■ Your objective
Can you retype the passage on home appraisals word for word, starting at "Selling your home" and ending at "the appraisal. Ready?"?

■ Document passage
- - -
Selling your home is an experience like no other. First you get the home ready for sale then, you hire your real estate agent. Go through the process of pricing your home right for the current market, marketing the property, negotiating an offer … your now set to close escrow, the only obstacle in the way is the appraisal. Ready?
Even though you and your buyer have agreed upon a price, if the buyer has a loan they’re depending on to close escrow you can believe that the lender will have an independent third party provide an objective opinion as to the value of the home. The professional appraiser acts independently to provide their opinion on the value of your home based on the condition of your property and how it compares to similar properties in the neighborhood.
A seller’s fear
The fear every seller has, is of course, that the home will appraise lower than expected, and not knowing how the appraiser determines the value of their home.
The professional appraiser will be looking at many elements to determine the value of a property. To offer their opinion they must understand many nuances about the construction and how it has been maintained.
Bear in mind that the entire purpose of the appraiser visiting your home is to report back to the lender so that the lender does not make a loan on a property that is not worth the value of the loan. For this reason, they will be looking at each of the exterior components closely because any of them, if they were to fail, could easily make a home uninhabitable and therefore lose any value they may have had.
- - -
■ Information shown

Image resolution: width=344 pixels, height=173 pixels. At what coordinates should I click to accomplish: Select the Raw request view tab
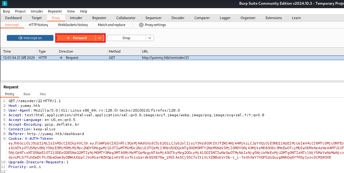(x=27, y=94)
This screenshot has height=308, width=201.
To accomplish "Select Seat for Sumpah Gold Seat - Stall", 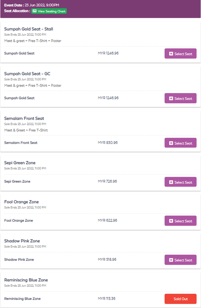I will [x=180, y=54].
- - -
■ Task output
Selling your home is an experience like no other. First you get the home ready for sale then, you hire your real estate agent. Go through the process of pricing your home right for the current market, marketing the property, negotiating an offer … your now set to close escrow, the only obstacle in the way is the appraisal. Ready?